Screenshot grounding data:
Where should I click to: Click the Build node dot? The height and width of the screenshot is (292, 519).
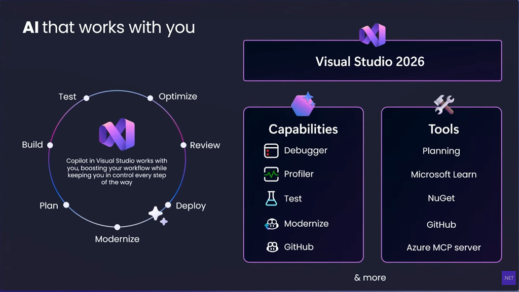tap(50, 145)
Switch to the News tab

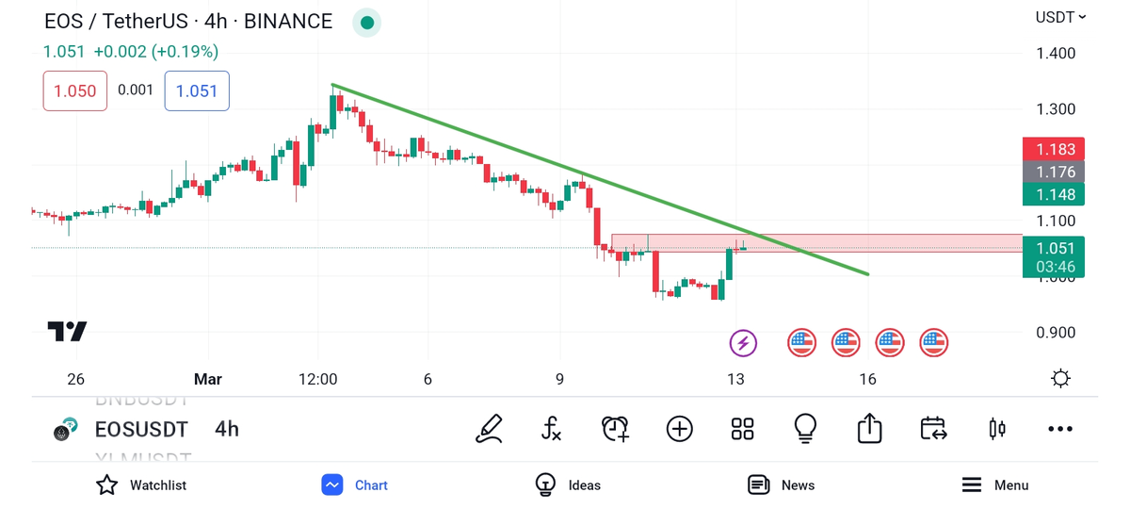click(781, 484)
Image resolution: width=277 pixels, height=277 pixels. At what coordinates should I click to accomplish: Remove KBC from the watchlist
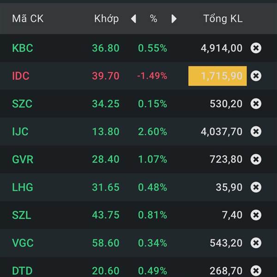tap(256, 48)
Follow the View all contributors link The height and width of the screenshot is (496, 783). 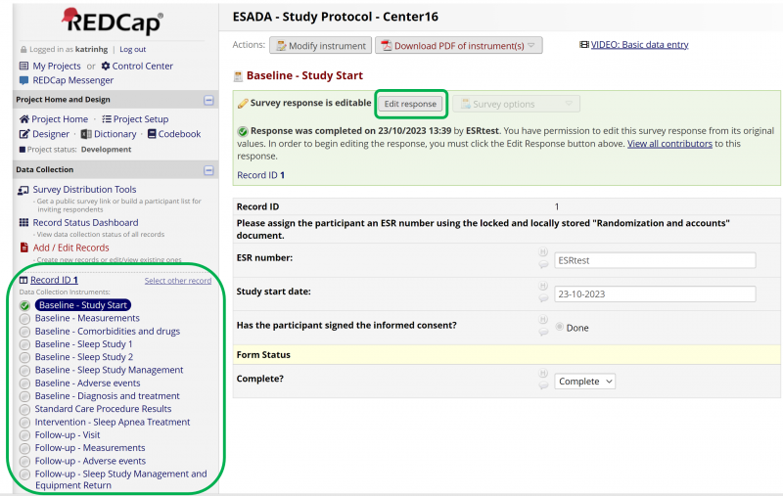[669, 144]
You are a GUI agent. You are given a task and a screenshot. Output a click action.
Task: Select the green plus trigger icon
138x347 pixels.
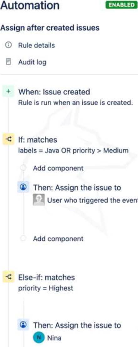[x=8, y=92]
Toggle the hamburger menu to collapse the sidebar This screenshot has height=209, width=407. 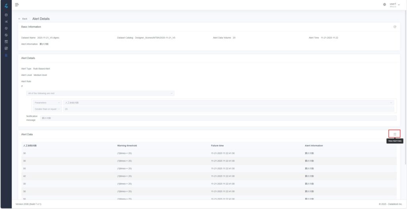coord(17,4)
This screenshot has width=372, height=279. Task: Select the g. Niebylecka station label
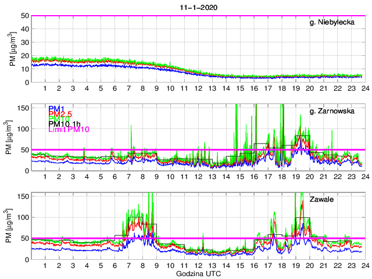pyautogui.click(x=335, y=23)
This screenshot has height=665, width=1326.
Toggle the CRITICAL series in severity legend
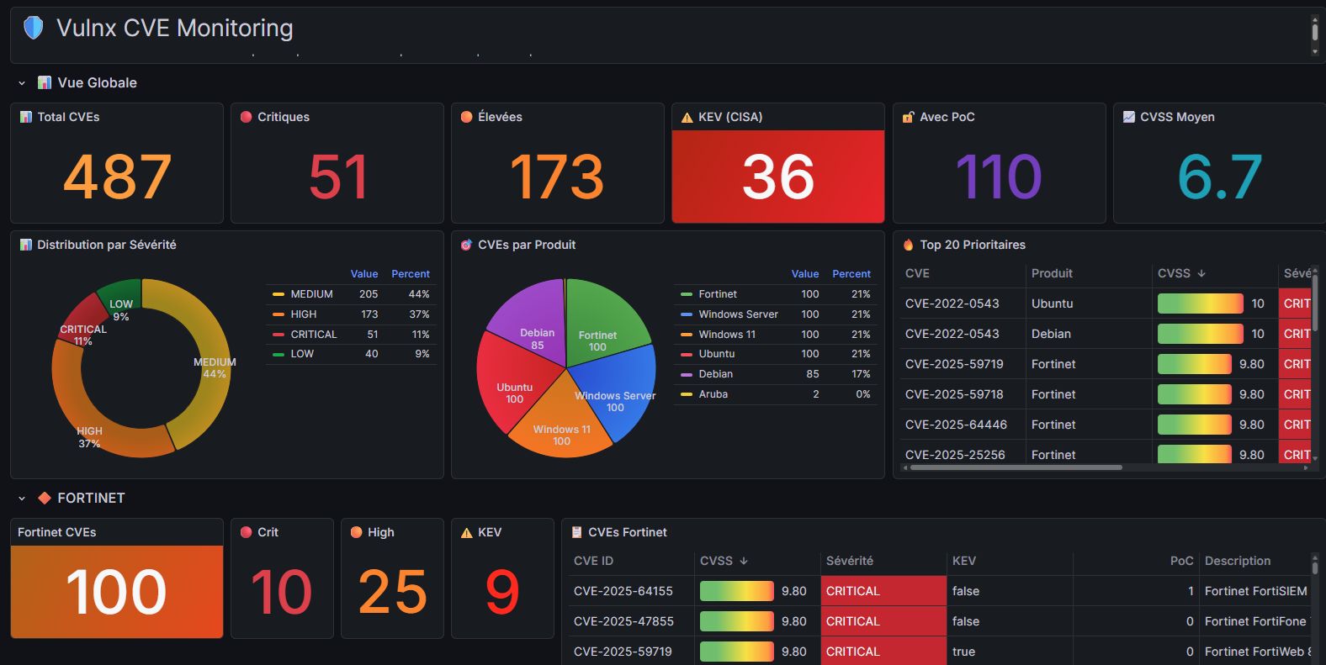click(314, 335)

(Activity): What is needed is an exact restatement of the lines from the line with "This screenshot has height=665, width=1326." through the final line of the data, pictures excluded.

(Answer to this task):
This screenshot has height=665, width=1326.
Toggle the CRITICAL series in severity legend
click(314, 335)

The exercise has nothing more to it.